Source document: Begin

The German and French governments are calling for the immediate release of Ai Weiwei, the Chinese artist who was arrested without charge over the weekend at an airport in Beijing. "I appeal to the Chinese government to urgently provide clarification, and I expect Ai Weiwei to be released immediately," said German Foreign Minister Guido Westerwelle, in a statement on Monday.
Ai made headlines last week with an announcement that he wanted to build a major new Berlin studio. On Sunday he was detained at the airport while trying to board a plane to Hong Kong. Police raided his home and studio in Beijing, according to his wife, Lu Qing, and she herself was interrogated. She said Chinese authorities have still not told her where the artist is being held.
"They took the computer, computer disks and other materials," she told Agence France-Presse. "They refused to say why the search warrant was issued or why Ai Weiwei was taken away."
A spokesman for the French Foreign Ministry, Bernard Valero, joined Westerwelle's appeal on Monday, saying, "we are very concerned about the fate of the artist Ai Weiwei and we are following his situation and that of his family very closely. We hope he will be released as soon as possible."
The 53-year-old is famous for designing the "bird's nest" national stadium that became a centerpiece of the Beijing Olympics in 2008. His installation "Sunflower Seeds" -- featuring thousands of tiny, painted ceramic imitation seeds -- is a current hit at the Tate Gallery in London. He's considered one of China's most successful living artists, and he's known for criticizing Communist Party leaders in Beijing.
'His Whereabouts Are Unknown'
A groundswell of support rose Tuesday from international art figures from London to Hong Kong. Sir Nicholas Serota, who heads the Tate Gallery, along with the Danish-Icelandic artist Olafur Eliasson, a friend of Ai's with a studio of his own in Berlin, joined a number of other artists and protestors in calling for Ai's freedom.
"The artist remains un-contactable and his whereabouts are unknown," said Serota on Monday night, according to The Independent in London. "We are dismayed by developments that again threaten Weiwei's right to speak freely as an artist and hope that he will be released immediately."

Source document: End
Recorded information: Begin

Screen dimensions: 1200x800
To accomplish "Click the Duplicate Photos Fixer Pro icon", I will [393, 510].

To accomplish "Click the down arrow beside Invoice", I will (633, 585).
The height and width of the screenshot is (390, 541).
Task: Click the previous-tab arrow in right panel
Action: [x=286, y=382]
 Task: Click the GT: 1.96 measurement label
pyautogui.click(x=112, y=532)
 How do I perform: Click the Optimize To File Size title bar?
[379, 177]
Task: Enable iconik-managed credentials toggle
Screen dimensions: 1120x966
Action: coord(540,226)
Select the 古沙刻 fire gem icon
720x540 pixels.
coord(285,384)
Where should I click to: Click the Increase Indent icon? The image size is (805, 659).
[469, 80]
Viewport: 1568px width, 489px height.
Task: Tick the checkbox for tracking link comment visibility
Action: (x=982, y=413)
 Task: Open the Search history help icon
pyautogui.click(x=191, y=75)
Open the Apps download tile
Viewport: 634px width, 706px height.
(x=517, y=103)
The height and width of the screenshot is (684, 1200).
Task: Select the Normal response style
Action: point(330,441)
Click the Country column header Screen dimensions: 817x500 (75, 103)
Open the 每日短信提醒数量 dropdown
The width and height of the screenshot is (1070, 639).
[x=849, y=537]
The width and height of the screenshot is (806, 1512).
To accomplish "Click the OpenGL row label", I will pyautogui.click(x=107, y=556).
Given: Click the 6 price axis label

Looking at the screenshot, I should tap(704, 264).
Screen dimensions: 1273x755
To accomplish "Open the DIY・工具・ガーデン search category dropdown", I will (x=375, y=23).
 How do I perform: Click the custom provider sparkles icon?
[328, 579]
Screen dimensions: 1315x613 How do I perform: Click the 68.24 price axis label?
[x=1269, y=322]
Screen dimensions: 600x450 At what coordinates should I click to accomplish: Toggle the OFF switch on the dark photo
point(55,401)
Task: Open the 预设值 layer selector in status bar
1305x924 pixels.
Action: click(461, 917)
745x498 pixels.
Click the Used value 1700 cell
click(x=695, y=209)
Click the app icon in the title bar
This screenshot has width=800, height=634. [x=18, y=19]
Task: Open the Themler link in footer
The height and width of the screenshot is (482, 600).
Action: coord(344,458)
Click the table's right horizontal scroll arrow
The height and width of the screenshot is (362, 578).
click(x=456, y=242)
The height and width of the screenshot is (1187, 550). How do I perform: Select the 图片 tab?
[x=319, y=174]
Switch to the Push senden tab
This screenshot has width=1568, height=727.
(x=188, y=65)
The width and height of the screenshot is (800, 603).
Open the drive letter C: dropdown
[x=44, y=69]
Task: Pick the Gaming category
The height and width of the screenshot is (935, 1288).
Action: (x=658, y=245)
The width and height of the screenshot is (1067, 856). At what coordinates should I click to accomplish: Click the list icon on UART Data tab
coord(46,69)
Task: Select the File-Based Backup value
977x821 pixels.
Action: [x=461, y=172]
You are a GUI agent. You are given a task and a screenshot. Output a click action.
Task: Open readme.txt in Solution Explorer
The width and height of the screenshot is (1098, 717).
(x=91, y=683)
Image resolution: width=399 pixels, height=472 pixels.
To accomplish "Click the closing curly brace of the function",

Recorded information: End

◆ Tasks to complete:
1) Write out the Ai Weiwei article word for word, everything from "The German and" down to "statement on Monday.".
2) Please extend the article on Ai Weiwei's arrest, continuing from its last sentence.

◆ Answers provided:
1)
The German and French governments are calling for the immediate release of Ai Weiwei, the Chinese artist who was arrested without charge over the weekend at an airport in Beijing. "I appeal to the Chinese government to urgently provide clarification, and I expect Ai Weiwei to be released immediately," said German Foreign Minister Guido Westerwelle, in a statement on Monday.

2)
In January, the Chinese government raided and destroyed Ai's new studio in Shanghai, and last week the artist announced plans to open a large studio in Berlin. He told the German news agency DPA that he preferred to spend "as little time as possible" in Europe, but "there will be no choice if my work and life are somehow threatened."
During a 2009 trip to Germany he checked into a Munich hospital for emergency cranial surgery, which he told SPIEGEL was the result of a recent beating by police in China. Doctors said at the time that they had to relieve a cerebral hemmorhage on one side of his skull.
Ai's disappearance comes during a general crackdown on dissidents by Beijing. The so-called Jasmine Revolution in the Arab world -- the popular uprisings from Tunisia to Jordan since January -- have inspired a flurry of online activism in China. Over the last six weeks more than 100 activists, lawyers and writers have been detained or have simply disappeared, according to Amnesty International -- some of them just for using the words "Jasmine Revolution" in a Twitter feed.
"We've already seen the chilling effect the 'Jasmine Revolution'-related arrests have had on Chinese activists and 'netizens' over the past month," said Donna Guest, Amnesty's deputy director for the Asia-Pacific region. "Holding Ai Weiwei takes this to another level."